Anunciar y comunicar el mensaje, la Buena Noticia, no solo implica la fría transmisión de ciertas ideas, sino que supone, como lo hizo Jesús, el conocimiento de aquellos a quien va dirigido: "mis ovejas escuchan mi voz; yo las conozco y ellas me siguen" (Jn 10,27). Jesús no impone el mensaje, al contrario lo propone, lo respalda con su propia vida. Él, con una forma sencilla de enseñar a través de la predicación y el testimonio, va mostrando como se construye una relación fraterna, de confianza y amor entre Dios y los seres humanos. Fruto de esta relación los creyentes nos adherimos al proyecto del Reino proclamado y anunciado por Jesús; libre y responsablemente asumimos nuestros compromisos como cristianos, como hombres y mujeres de fe convencidos de que en el Reino proclamado por Jesús encontramos sentido a nuestras vidas. Es así como comprendemos en su real valor y sentido las Palabras proclamadas por Juan en el Evangelio: "Yo les doy la vida eterna y no perecerán para siempre; nadie puede arrebatármelas" (Jn 10,28).

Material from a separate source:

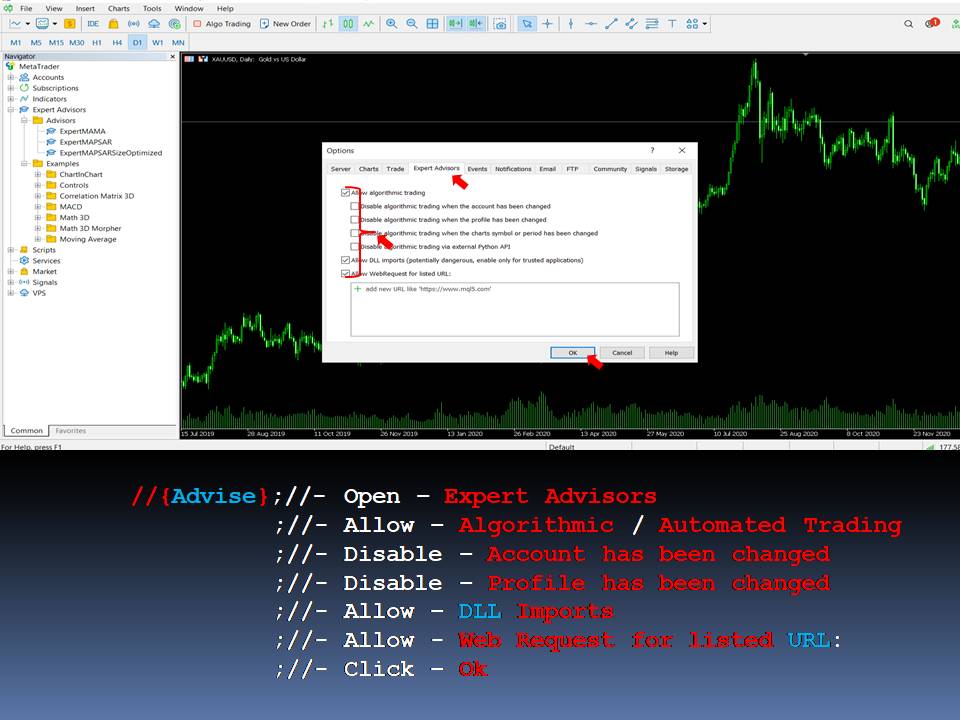The height and width of the screenshot is (720, 960).
Task: Open a New Order from the toolbar
Action: pyautogui.click(x=285, y=23)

Como aquellos hombres y mujeres que escucharon el mensaje de los primeros
discípulos y se convirtieron al descubrir quién era el verdadero Dios; también nosotros, los que participamos en esta eucaristía, estamos llamados a escuchar atender la voz del Señor quien nos invita a conocerlo, amarlo y a seguirlo de forma libre, alegre y comprometida. Que nosotros, los cristianos católicos, no nos dejemos invadir por los mensajes que desilusionan, intranquilizar y causan zozobra en nuestra vida. Que con actitudes de fe, esperanza y amor logremos comunicar a nuestros semejantes mensajes de alegría y amor propios de quienes han reconocido en su vida la presencia viva de Jesús resucitado.

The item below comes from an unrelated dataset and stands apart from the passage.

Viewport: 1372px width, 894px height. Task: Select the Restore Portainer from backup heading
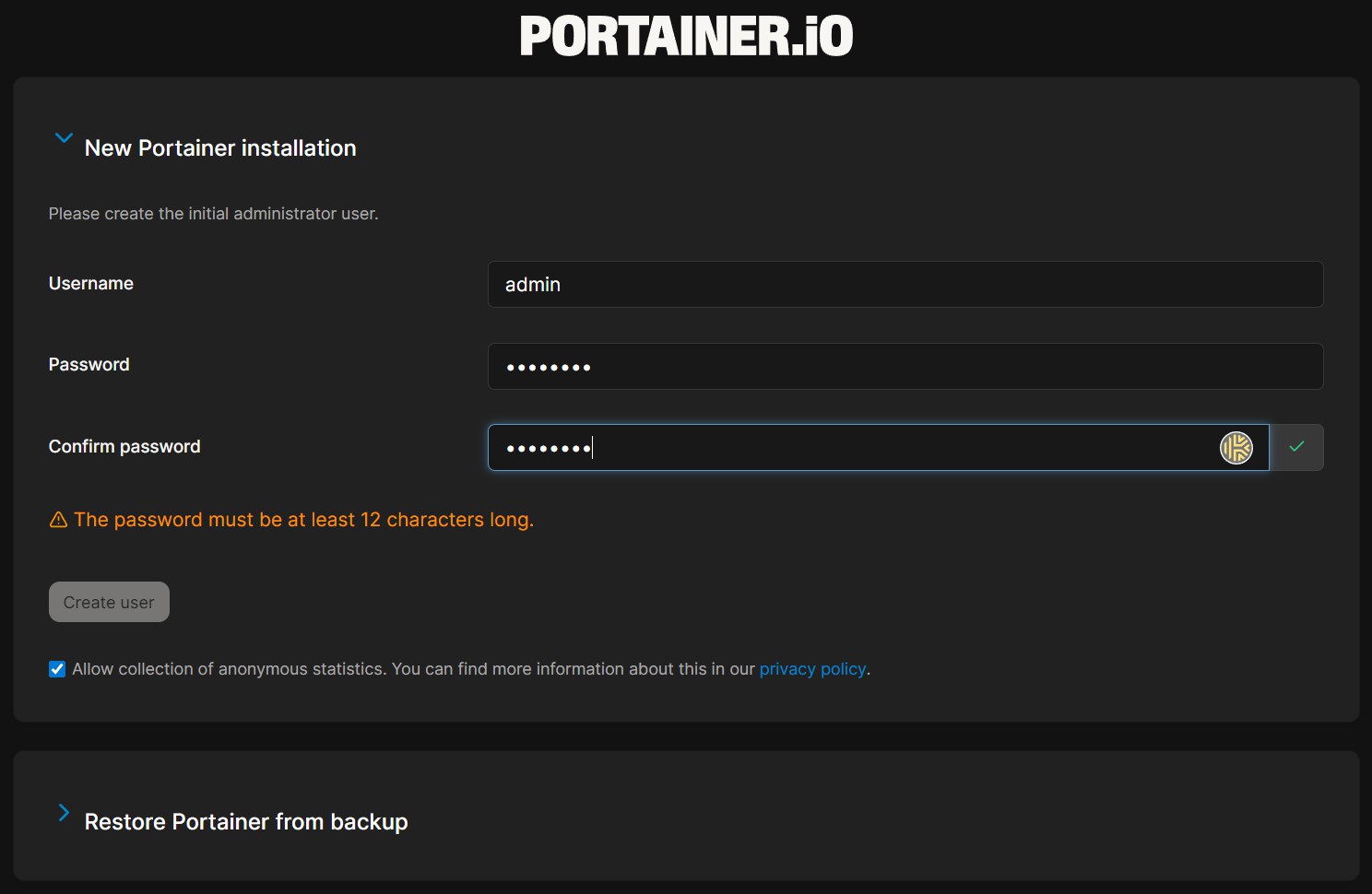coord(245,821)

Busquemos transmitir con nuestras palabras y con nuestra vida mensajes
atractivos con contenidos que no dañen el corazón de quien nos escucha. No
permitamos que la desesperanza, la violencia y la corrupción se apoderen de nuestra vida generando ambientes familiares y sociales carentes de fe y
misericordia. Acojamos la voz del Señor porque Él bien nos conoce y sabe como su presencia en nosotros puede hacer que brille el amor misericordioso del Padre en nuestra vida. Que cuando nos vean y nos escuchen los demás puedan decir de nosotros: éstos “están llenos de gozo y del Espíritu Santo " (Hch 13,52).